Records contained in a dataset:

○ ○ ○

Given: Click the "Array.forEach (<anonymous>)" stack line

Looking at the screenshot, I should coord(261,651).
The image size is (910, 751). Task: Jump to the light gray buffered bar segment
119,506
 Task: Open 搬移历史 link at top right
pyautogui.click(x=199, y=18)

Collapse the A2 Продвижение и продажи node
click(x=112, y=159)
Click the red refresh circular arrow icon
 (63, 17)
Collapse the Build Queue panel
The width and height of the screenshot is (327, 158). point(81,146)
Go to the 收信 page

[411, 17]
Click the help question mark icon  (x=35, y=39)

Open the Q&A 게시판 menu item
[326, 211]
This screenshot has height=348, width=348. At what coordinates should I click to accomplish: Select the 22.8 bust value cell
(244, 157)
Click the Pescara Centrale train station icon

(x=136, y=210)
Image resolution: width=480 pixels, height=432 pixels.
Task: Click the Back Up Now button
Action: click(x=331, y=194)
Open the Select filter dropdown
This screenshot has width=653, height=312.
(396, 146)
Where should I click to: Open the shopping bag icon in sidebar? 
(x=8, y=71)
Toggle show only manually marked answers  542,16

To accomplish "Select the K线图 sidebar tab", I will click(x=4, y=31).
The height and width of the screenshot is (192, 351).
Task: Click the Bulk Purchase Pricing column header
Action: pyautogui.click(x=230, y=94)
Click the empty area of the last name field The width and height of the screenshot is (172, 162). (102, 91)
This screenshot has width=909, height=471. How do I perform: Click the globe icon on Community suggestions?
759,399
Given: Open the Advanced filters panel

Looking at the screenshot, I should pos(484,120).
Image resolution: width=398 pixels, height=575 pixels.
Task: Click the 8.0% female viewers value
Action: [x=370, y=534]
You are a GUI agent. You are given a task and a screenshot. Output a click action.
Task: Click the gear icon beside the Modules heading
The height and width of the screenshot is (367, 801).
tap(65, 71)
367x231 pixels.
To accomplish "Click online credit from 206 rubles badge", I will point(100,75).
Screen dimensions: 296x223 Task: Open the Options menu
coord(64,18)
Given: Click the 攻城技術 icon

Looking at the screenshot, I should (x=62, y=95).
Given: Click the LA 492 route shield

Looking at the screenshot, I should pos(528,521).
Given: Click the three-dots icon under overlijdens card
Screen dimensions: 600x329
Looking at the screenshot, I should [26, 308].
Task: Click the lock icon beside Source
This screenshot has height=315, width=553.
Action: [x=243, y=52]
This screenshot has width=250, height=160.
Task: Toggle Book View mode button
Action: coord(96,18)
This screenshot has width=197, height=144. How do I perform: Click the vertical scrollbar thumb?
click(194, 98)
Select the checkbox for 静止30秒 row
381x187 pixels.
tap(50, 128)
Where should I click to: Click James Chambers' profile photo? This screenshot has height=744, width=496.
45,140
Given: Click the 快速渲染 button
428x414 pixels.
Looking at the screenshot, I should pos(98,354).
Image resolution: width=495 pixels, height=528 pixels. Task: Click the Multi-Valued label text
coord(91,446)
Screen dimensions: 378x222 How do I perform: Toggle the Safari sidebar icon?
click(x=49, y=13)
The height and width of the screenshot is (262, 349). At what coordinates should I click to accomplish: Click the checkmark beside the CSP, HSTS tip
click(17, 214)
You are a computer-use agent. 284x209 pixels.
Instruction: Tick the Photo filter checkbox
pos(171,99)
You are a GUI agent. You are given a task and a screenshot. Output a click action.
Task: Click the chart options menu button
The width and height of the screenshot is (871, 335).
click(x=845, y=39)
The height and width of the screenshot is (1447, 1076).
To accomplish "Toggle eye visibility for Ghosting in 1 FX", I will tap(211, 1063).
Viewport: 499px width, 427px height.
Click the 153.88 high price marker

○ ○ ○

- [What you are asked to do] Give back every line of the data above exactly as written.

- [Solution]
Given: Click the "Array.forEach (<anonymous>)" stack line

Looking at the screenshot, I should coord(261,651).
The image size is (910, 751). Task: Jump to the light gray buffered bar segment
119,506
 Task: Open 搬移历史 link at top right
pyautogui.click(x=199, y=18)

Collapse the A2 Продвижение и продажи node
click(x=112, y=159)
Click the red refresh circular arrow icon
 (63, 17)
Collapse the Build Queue panel
The width and height of the screenshot is (327, 158). point(81,146)
Go to the 收信 page

[411, 17]
Click the help question mark icon  (x=35, y=39)

Open the Q&A 게시판 menu item
[326, 211]
This screenshot has height=348, width=348. At what coordinates should I click to accomplish: Select the 22.8 bust value cell
(244, 157)
Click the Pescara Centrale train station icon

(x=136, y=210)
Image resolution: width=480 pixels, height=432 pixels.
Task: Click the Back Up Now button
Action: click(x=331, y=194)
Open the Select filter dropdown
This screenshot has width=653, height=312.
(396, 146)
Where should I click to: Open the shopping bag icon in sidebar? 
(x=8, y=71)
Toggle show only manually marked answers  542,16

To accomplish "Select the K线图 sidebar tab", I will click(x=4, y=31).
The height and width of the screenshot is (192, 351).
Task: Click the Bulk Purchase Pricing column header
Action: pyautogui.click(x=230, y=94)
Click the empty area of the last name field The width and height of the screenshot is (172, 162). (102, 91)
This screenshot has width=909, height=471. How do I perform: Click the globe icon on Community suggestions?
759,399
Given: Open the Advanced filters panel

Looking at the screenshot, I should pos(484,120).
Image resolution: width=398 pixels, height=575 pixels.
Task: Click the 8.0% female viewers value
Action: [x=370, y=534]
You are a GUI agent. You are given a task and a screenshot. Output a click action.
Task: Click the gear icon beside the Modules heading
The height and width of the screenshot is (367, 801).
tap(65, 71)
367x231 pixels.
To accomplish "Click online credit from 206 rubles badge", I will point(100,75).
Screen dimensions: 296x223 Task: Open the Options menu
coord(64,18)
Given: Click the 攻城技術 icon

Looking at the screenshot, I should (x=62, y=95).
Given: Click the LA 492 route shield

Looking at the screenshot, I should pos(528,521).
Given: Click the three-dots icon under overlijdens card
Screen dimensions: 600x329
Looking at the screenshot, I should [26, 308].
Task: Click the lock icon beside Source
This screenshot has height=315, width=553.
Action: [x=243, y=52]
This screenshot has width=250, height=160.
Task: Toggle Book View mode button
Action: coord(96,18)
This screenshot has width=197, height=144. How do I perform: Click the vertical scrollbar thumb?
click(194, 98)
Select the checkbox for 静止30秒 row
381x187 pixels.
tap(50, 128)
Where should I click to: Click James Chambers' profile photo? This screenshot has height=744, width=496.
45,140
Given: Click the 快速渲染 button
428x414 pixels.
Looking at the screenshot, I should pos(98,354).
Image resolution: width=495 pixels, height=528 pixels. Task: Click the Multi-Valued label text
coord(91,446)
Screen dimensions: 378x222 How do I perform: Toggle the Safari sidebar icon?
click(x=49, y=13)
The height and width of the screenshot is (262, 349). At what coordinates should I click to accomplish: Click the checkmark beside the CSP, HSTS tip
click(17, 214)
You are a computer-use agent. 284x209 pixels.
Instruction: Tick the Photo filter checkbox
pos(171,99)
You are a GUI agent. You are given a task and a screenshot. Output a click action.
Task: Click the chart options menu button
The width and height of the screenshot is (871, 335).
click(x=845, y=39)
The height and width of the screenshot is (1447, 1076).
To accomplish "Toggle eye visibility for Ghosting in 1 FX", I will tap(211, 1063).
Viewport: 499px width, 427px height.
Click the 153.88 high price marker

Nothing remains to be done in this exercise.